Varma and Zisserman first developed their algorithm to work with filtered images, yielding a higher-dimensional feature vector for each pixel [5]. They tried several different types of filters, finding the best recognition rates for the MR8 filter set. (MR8 consists of three bars and three edge filters at three different size scales and four or more orientations, along with a Gaussian and Laplacian of Gaussian-like filters. The Maximum Response across the different orientations is selected as the appropriate filtered value for each scale.)

I started by looking at a variety of filterbanks, including MR8, and a series of different image filters. MR8 [C7] and Gabor filters [C8] (by taking the maximum response of the Gabor magnitudes) gave only moderately discriminable responses, possibly because of the size mis-match between filter and texture. Grayscale moments and Hu invariants (personal code for sliding-window moments) also gave limited discriminability, especially since different orders had vastly different magnitude scales, even after log transforms. In the end, a set of statistical filters, describing the central distribution moments, the local color, and the local entropy were selected for the SeaBED images. Local entropy was scaled down by a factor of 10.0 to have similar magnitude as the other feature values.

When choosing textons, two different clustering methods were tried: a standard k-means (with Euclidean distance) and affinity propagation (with similarity defined by the negative squared Euclidean distance). While the selected textons were slightly different, the end classification was nearly identical. This suggests that there are a larger number of reasonable choices for textons, so long as they represent the feature space "well". For the sake of computational speed, k-means was used throughout the rest of the experiments.

Two approaches for creating the texton distribution model for each class were tried and are compared throughout the rest of the experiments. In the first, termed the "Single Model" approach, the class texton distribution was estimated from the aggregated texton usage on twenty training images from each class. This results in the texton distributions from each training image getting averaged together, and thus assumes that the distributions are nearly the same for every image in the class. While examining the images, however, there seemed to be several different types of "Rubble", for example, which should have the same label despite their disparate appearances. To accomodate multiple models per class, the texton histograms were computed for each of the same twenty training images, and the Chi-squared distance between pairs used with affinity propagation to select between two and four exemplar distributions per category label. When classifying new textures, the image texton distrubtion is created and compared against all the exemplar distributions and is assigned the label of the nearest exemplar. This is termed the "Multi-model" approach. The number of exemplars was controlled by the affinity propagation code, which attempts to automatically chose an appropriate number of clusters to account for the observed variation. Its use also assumes that there is at least one true exemplar texton distribution (or, two to four for my case) within the twenty training texton distributions per class which would do an excellent job representing the entire class.

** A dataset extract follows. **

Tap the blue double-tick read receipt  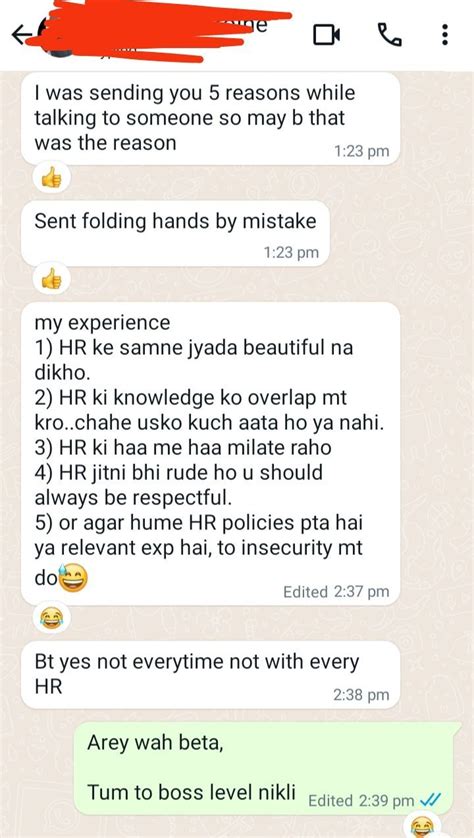[x=430, y=800]
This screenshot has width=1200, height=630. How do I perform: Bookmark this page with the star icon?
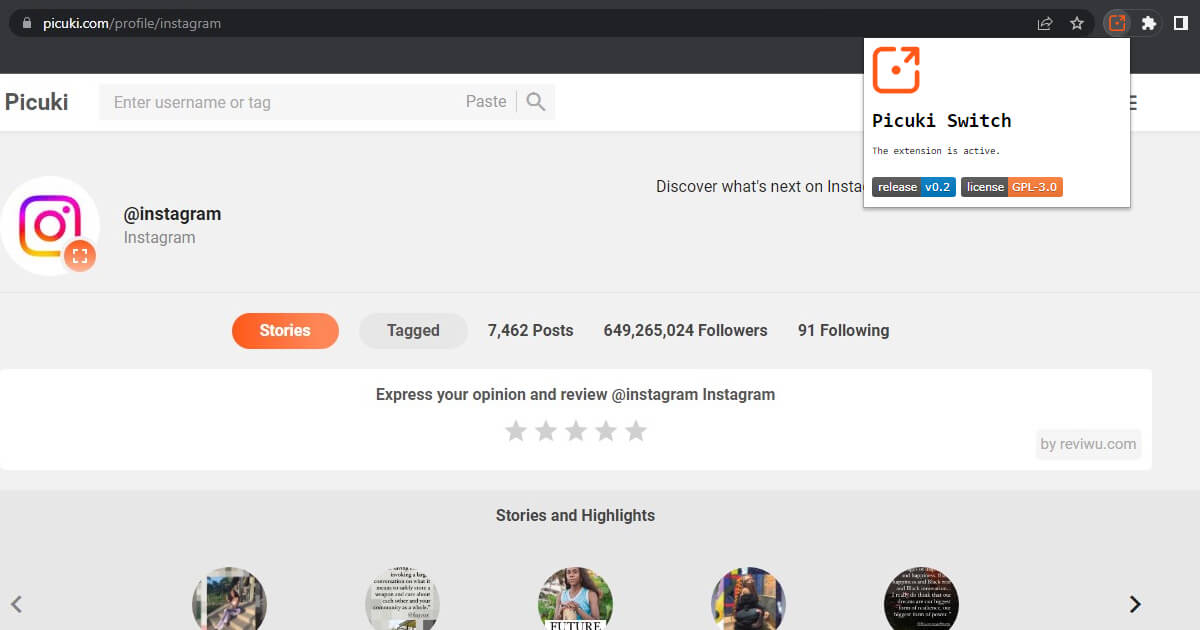click(1077, 23)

The overall true positive rates, defined as the total number of true positives divided by the number of images, is presented in Table 1 for Filtered VZ. The rates are reasonable. The classifier actually had trouble labeling boulders (part of the "Rocks" category), potentially because the nominal boulder size was larger than the local filters used in creating filter responses. Alternately, it could be that boulders share many similar characteristics with reefs and rubble (the two greatest classes of confusion during the experiments), suggesting that the lower-dimensional filter space used was insufficient to separate this category. Finally, for this set of experiments, the multi-model approach slightly improved recognition when small numbers of textons were available, and appeared to hurt the results when a larger texton dictionary was used. At this point, it is hard to generalize about single model versus multi-model; the question will be addressed later.

Single modelMulti-model
k = 10 textons/class85.9%86.7%
k = 30 textons/class89.1%84.6%

Table 1: Overall true positive rates for classification of test images.

VZ with Image Patches

One of the ideas that Varma and Zisserman present in [8] is using image patches directly as features -- which is essentially computing the matched filter responses. Small patches, ranging from 3x3 pixels and up, are pulled from around a central pixel and used for finding representative textons using k-means. In my implementation, since the color had been carefully corrected by the SeaBED team, I included the average RGB color values for the patch as three additional features.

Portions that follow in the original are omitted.